English psychologist (1843–1925)

James Ward (27 January 1843 – 4 March 1925) was an English psychologist and philosopher. He was a Cambridge Apostle.

==Life==
Ward was born in Kingston upon Hull, the eldest of nine children. His father was an unsuccessful merchant. Ward was educated at the Liverpool Institute and Mostyn House, but his formal schooling ended when his father became bankrupt.

Apprenticed to a Liverpool architect for four years, Ward studied Greek and logic and was a Sunday school teacher.
In 1863, he entered Spring Hill College, near Birmingham, to train for the Congregationalist ministry. An eccentric and impoverished student, he remained at Spring Hill until 1869, completing his theological studies as well as gaining a University of London BA degree.

In 1869–1870, Ward won a scholarship to Germany, where he attended the lectures of Isaac Dormer in Berlin before moving to Göttingen to study under Hermann Lotze. On his return to Britain Ward became minister at Emmanuel Congregational Church in Cambridge, where his theological liberalism unhappily antagonised his congregation. Sympathetic to Ward's predicament, Henry Sidgwick encouraged Ward to enter Cambridge University. Initially a non-collegiate student, Ward won a scholarship to Trinity College in 1873, and achieved a first class in the moral sciences tripos in 1874.

### Data
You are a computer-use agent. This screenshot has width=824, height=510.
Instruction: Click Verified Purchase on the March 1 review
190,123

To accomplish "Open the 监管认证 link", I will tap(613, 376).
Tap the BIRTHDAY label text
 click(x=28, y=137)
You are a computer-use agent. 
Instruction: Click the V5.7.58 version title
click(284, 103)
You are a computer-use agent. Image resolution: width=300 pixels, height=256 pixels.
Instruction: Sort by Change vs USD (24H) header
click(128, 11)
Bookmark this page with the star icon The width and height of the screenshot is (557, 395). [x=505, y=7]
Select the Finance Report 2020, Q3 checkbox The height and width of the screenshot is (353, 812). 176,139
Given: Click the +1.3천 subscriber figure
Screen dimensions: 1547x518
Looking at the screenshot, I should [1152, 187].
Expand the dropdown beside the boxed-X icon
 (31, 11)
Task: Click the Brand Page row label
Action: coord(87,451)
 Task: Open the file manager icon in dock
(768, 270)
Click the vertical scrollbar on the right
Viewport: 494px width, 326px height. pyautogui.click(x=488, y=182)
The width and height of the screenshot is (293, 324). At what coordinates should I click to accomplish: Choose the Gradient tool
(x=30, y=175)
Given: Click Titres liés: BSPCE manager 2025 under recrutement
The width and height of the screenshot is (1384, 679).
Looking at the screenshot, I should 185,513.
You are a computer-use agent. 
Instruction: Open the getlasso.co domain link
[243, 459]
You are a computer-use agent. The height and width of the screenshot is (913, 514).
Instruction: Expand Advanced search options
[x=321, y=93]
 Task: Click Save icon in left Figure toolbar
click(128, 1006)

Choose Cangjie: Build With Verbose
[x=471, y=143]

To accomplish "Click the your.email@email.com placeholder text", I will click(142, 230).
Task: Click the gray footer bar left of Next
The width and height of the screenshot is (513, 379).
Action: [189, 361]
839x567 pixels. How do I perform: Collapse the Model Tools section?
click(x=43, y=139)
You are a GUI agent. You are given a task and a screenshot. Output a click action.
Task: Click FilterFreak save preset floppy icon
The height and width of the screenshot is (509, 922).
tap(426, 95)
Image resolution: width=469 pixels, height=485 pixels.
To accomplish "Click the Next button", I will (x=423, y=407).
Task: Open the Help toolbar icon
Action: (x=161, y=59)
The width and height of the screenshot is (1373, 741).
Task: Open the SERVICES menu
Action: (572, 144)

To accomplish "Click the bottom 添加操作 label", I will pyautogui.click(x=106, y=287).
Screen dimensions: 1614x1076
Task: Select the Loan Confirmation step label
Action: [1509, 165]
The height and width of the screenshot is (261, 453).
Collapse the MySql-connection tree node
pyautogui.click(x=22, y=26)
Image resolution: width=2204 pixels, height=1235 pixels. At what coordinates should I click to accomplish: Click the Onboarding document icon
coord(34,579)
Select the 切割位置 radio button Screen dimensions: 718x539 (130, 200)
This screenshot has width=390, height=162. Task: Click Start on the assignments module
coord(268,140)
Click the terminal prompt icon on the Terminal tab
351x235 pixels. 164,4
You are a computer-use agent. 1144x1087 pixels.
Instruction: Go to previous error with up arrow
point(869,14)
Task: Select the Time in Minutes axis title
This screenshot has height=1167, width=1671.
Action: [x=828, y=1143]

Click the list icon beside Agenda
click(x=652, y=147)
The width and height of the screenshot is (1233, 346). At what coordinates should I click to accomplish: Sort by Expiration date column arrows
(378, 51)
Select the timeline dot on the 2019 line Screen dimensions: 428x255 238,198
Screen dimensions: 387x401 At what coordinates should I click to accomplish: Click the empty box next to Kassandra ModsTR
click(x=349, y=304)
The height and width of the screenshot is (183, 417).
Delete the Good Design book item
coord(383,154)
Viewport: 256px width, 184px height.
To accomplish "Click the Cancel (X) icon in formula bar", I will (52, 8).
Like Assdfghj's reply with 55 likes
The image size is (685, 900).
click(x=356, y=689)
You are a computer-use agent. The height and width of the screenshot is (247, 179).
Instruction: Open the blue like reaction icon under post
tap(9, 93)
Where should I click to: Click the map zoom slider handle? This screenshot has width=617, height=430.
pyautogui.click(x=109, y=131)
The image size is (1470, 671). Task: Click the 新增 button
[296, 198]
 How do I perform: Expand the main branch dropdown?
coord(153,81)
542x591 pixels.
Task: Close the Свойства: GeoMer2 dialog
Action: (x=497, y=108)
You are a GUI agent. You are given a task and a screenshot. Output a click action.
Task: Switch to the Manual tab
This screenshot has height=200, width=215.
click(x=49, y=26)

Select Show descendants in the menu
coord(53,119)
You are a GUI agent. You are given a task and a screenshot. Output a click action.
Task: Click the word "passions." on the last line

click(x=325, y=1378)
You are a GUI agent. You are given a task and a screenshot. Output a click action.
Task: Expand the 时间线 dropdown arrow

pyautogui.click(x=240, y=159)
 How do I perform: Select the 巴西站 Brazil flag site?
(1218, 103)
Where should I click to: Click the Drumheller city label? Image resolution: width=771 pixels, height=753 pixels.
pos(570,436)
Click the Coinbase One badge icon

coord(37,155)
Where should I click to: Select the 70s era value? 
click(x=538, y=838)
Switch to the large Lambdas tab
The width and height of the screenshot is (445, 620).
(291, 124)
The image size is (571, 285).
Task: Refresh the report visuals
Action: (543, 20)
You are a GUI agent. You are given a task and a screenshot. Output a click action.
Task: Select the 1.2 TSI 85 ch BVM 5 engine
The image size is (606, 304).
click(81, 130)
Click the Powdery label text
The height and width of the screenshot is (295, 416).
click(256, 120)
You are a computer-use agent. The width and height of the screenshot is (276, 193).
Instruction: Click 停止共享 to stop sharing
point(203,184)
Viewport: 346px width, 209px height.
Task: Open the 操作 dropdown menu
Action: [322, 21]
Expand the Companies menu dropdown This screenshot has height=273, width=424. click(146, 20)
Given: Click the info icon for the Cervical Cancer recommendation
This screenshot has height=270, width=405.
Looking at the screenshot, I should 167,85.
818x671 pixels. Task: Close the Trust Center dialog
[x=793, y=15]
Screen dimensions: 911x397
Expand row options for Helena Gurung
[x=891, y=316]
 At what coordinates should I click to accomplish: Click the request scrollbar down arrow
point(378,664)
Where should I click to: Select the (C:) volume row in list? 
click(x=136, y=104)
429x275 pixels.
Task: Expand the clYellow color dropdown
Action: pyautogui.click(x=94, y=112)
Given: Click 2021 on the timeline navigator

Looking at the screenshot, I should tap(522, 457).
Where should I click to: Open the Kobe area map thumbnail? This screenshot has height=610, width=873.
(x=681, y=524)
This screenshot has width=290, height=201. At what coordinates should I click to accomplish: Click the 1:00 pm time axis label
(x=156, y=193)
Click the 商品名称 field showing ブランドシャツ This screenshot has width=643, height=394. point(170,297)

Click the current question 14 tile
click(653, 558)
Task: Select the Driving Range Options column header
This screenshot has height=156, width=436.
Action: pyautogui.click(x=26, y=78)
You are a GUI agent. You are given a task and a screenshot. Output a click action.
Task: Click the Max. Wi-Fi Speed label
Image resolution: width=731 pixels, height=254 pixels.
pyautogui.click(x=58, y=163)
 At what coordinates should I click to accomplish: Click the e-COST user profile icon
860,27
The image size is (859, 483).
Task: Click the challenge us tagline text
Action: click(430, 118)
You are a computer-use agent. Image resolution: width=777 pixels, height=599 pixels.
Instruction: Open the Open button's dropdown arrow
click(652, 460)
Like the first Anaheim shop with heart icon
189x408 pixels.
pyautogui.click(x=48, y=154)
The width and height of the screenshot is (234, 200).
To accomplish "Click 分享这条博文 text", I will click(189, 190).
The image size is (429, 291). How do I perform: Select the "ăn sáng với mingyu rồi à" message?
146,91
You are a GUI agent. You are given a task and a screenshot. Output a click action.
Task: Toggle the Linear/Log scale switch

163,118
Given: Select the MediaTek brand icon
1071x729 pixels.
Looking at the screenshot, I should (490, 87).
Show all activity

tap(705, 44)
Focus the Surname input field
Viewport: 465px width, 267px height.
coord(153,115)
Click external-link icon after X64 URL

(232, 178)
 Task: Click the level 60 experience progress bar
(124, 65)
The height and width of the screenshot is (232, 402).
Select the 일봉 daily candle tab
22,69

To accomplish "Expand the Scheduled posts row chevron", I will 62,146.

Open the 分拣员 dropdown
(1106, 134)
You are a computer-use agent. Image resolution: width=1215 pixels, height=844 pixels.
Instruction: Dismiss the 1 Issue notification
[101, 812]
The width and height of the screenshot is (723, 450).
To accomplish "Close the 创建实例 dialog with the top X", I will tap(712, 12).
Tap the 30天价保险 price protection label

### Required action
Reproduce the passage on James Ward word for word, starting at "English psychologist (1843–1925)" and ending at "London BA degree.".

### Exercise response
English psychologist (1843–1925)

James Ward (27 January 1843 – 4 March 1925) was an English psychologist and philosopher. He was a Cambridge Apostle.

==Life==
Ward was born in Kingston upon Hull, the eldest of nine children. His father was an unsuccessful merchant. Ward was educated at the Liverpool Institute and Mostyn House, but his formal schooling ended when his father became bankrupt.

Apprenticed to a Liverpool architect for four years, Ward studied Greek and logic and was a Sunday school teacher.
In 1863, he entered Spring Hill College, near Birmingham, to train for the Congregationalist ministry. An eccentric and impoverished student, he remained at Spring Hill until 1869, completing his theological studies as well as gaining a University of London BA degree.